Could you restate the entries below word for word?

(Stored items)
*** Begin section ***

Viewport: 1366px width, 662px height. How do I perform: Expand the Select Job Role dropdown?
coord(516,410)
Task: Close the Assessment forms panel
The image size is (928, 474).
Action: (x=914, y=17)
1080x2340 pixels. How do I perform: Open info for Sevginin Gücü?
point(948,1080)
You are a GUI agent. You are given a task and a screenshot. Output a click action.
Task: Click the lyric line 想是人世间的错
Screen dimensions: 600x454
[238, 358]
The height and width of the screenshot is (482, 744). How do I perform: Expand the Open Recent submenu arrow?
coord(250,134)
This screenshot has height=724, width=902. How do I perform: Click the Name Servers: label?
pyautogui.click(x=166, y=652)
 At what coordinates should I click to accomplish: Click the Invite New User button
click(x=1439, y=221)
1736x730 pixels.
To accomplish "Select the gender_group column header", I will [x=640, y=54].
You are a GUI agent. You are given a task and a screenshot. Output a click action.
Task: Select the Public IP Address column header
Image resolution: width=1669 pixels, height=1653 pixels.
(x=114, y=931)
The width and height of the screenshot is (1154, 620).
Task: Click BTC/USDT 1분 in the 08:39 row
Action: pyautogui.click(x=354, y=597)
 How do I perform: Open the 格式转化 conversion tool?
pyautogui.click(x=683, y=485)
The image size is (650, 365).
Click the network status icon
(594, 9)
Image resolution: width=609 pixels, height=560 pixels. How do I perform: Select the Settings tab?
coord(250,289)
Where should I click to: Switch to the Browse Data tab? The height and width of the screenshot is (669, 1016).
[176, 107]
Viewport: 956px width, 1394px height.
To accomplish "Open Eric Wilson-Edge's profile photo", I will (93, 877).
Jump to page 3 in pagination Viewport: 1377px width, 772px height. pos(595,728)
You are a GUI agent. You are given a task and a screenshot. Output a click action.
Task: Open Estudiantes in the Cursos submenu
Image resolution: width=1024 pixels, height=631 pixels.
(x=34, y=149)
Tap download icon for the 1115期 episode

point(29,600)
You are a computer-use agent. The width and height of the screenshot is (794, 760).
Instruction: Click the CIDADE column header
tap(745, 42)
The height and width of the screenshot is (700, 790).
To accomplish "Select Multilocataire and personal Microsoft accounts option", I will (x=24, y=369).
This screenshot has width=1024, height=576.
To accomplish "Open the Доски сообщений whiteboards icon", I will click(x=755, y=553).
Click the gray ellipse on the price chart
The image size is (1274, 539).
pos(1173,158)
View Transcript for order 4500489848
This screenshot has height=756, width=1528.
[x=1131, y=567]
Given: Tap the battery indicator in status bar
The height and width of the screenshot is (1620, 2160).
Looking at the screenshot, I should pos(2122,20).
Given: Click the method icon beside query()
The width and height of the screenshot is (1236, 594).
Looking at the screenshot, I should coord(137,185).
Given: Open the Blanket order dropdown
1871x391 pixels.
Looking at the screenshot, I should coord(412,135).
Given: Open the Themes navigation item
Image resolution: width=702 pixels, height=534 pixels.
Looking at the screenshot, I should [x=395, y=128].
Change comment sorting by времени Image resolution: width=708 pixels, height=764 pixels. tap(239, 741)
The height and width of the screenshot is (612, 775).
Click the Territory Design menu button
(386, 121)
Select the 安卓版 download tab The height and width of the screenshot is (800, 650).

*** End section ***

EXERCISE ANSWER.
Viewport: 1366px width, 662px height. How do I perform: Expand the Select Job Role dropdown?
coord(516,410)
Task: Close the Assessment forms panel
The image size is (928, 474).
Action: (x=914, y=17)
1080x2340 pixels. How do I perform: Open info for Sevginin Gücü?
point(948,1080)
You are a GUI agent. You are given a task and a screenshot. Output a click action.
Task: Click the lyric line 想是人世间的错
Screen dimensions: 600x454
[238, 358]
The height and width of the screenshot is (482, 744). How do I perform: Expand the Open Recent submenu arrow?
coord(250,134)
This screenshot has height=724, width=902. How do I perform: Click the Name Servers: label?
pyautogui.click(x=166, y=652)
 At what coordinates should I click to accomplish: Click the Invite New User button
click(x=1439, y=221)
1736x730 pixels.
To accomplish "Select the gender_group column header", I will [x=640, y=54].
You are a GUI agent. You are given a task and a screenshot. Output a click action.
Task: Select the Public IP Address column header
Image resolution: width=1669 pixels, height=1653 pixels.
(x=114, y=931)
The width and height of the screenshot is (1154, 620).
Task: Click BTC/USDT 1분 in the 08:39 row
Action: pyautogui.click(x=354, y=597)
 How do I perform: Open the 格式转化 conversion tool?
pyautogui.click(x=683, y=485)
The image size is (650, 365).
Click the network status icon
(594, 9)
Image resolution: width=609 pixels, height=560 pixels. How do I perform: Select the Settings tab?
coord(250,289)
Where should I click to: Switch to the Browse Data tab? The height and width of the screenshot is (669, 1016).
[176, 107]
Viewport: 956px width, 1394px height.
To accomplish "Open Eric Wilson-Edge's profile photo", I will (93, 877).
Jump to page 3 in pagination Viewport: 1377px width, 772px height. pos(595,728)
You are a GUI agent. You are given a task and a screenshot. Output a click action.
Task: Open Estudiantes in the Cursos submenu
Image resolution: width=1024 pixels, height=631 pixels.
(x=34, y=149)
Tap download icon for the 1115期 episode

point(29,600)
You are a computer-use agent. The width and height of the screenshot is (794, 760).
Instruction: Click the CIDADE column header
tap(745, 42)
The height and width of the screenshot is (700, 790).
To accomplish "Select Multilocataire and personal Microsoft accounts option", I will (x=24, y=369).
This screenshot has width=1024, height=576.
To accomplish "Open the Доски сообщений whiteboards icon", I will click(x=755, y=553).
Click the gray ellipse on the price chart
The image size is (1274, 539).
pos(1173,158)
View Transcript for order 4500489848
This screenshot has height=756, width=1528.
[x=1131, y=567]
Given: Tap the battery indicator in status bar
The height and width of the screenshot is (1620, 2160).
Looking at the screenshot, I should pos(2122,20).
Given: Click the method icon beside query()
The width and height of the screenshot is (1236, 594).
Looking at the screenshot, I should coord(137,185).
Given: Open the Blanket order dropdown
1871x391 pixels.
Looking at the screenshot, I should coord(412,135).
Given: Open the Themes navigation item
Image resolution: width=702 pixels, height=534 pixels.
Looking at the screenshot, I should [x=395, y=128].
Change comment sorting by времени Image resolution: width=708 pixels, height=764 pixels. tap(239, 741)
The height and width of the screenshot is (612, 775).
Click the Territory Design menu button
(386, 121)
Select the 安卓版 download tab The height and width of the screenshot is (800, 650).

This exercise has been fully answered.